**To do**
The listing is to be transcribed in full, with its images left out.
────────────────────────────────────────
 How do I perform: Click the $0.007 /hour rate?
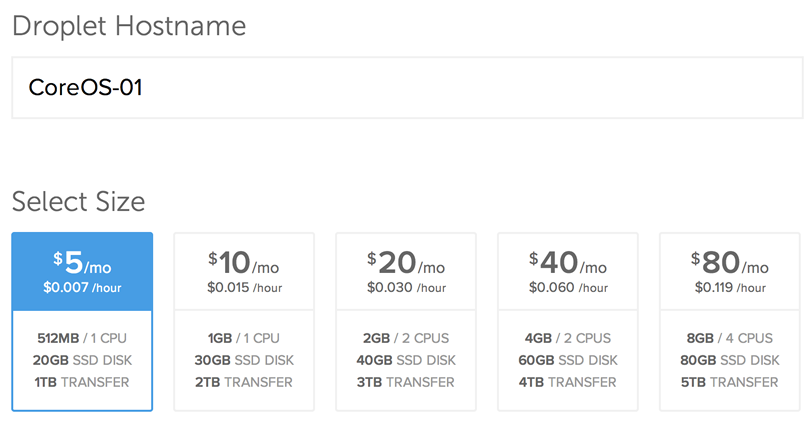click(x=82, y=288)
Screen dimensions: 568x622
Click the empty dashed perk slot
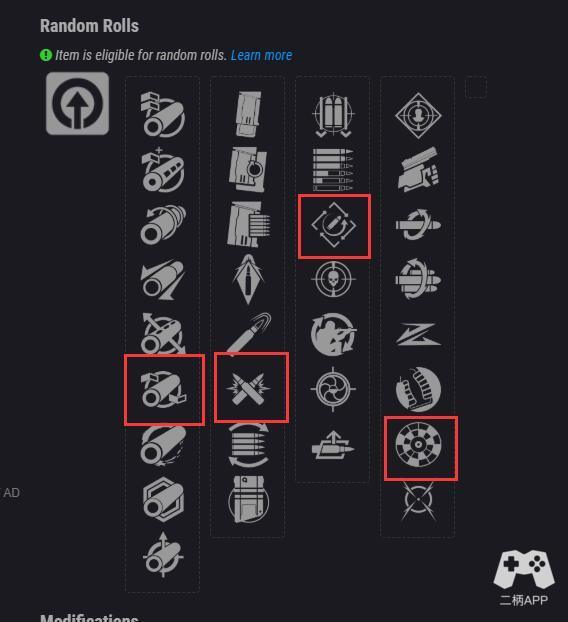[x=476, y=87]
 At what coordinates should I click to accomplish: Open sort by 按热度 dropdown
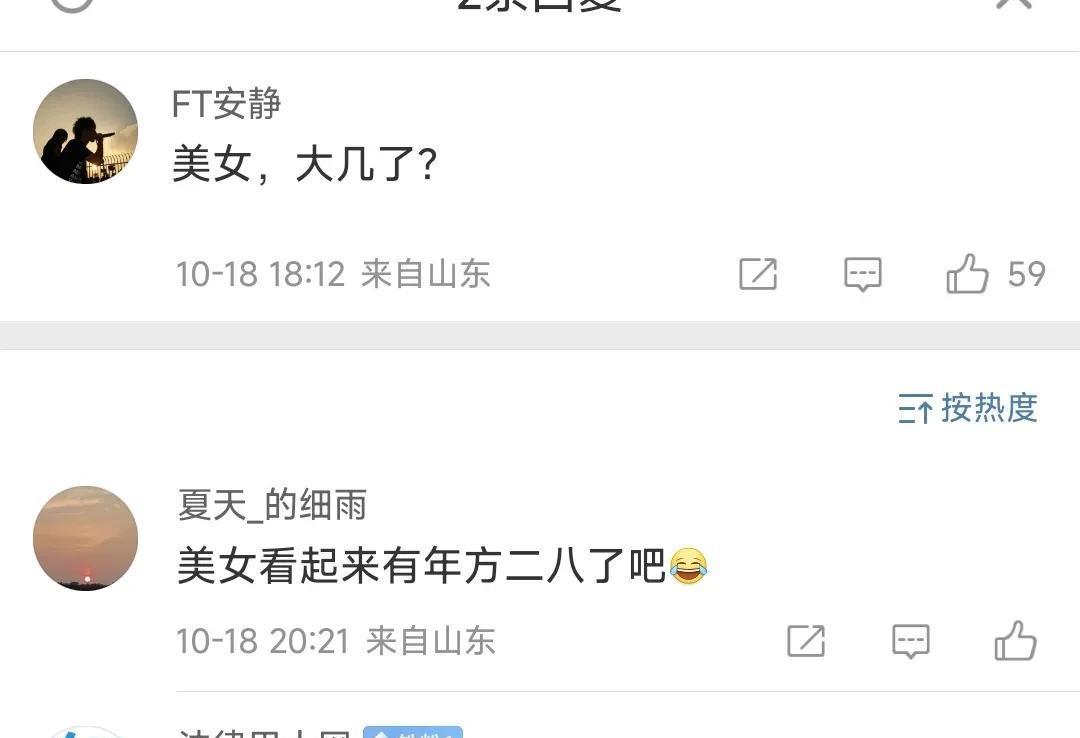968,408

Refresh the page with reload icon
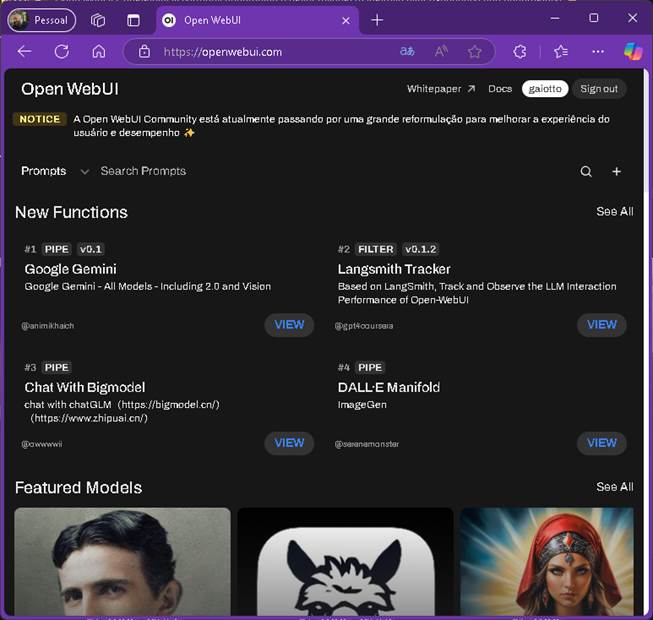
────────────────────────────────────────
**Task response**
 How do I perform: Click the $0.007 /hour rate?
click(x=82, y=288)
Screen dimensions: 568x622
Click the empty dashed perk slot
[x=476, y=87]
 At what coordinates should I click to accomplish: Open sort by 按热度 dropdown
968,408

Refresh the page with reload icon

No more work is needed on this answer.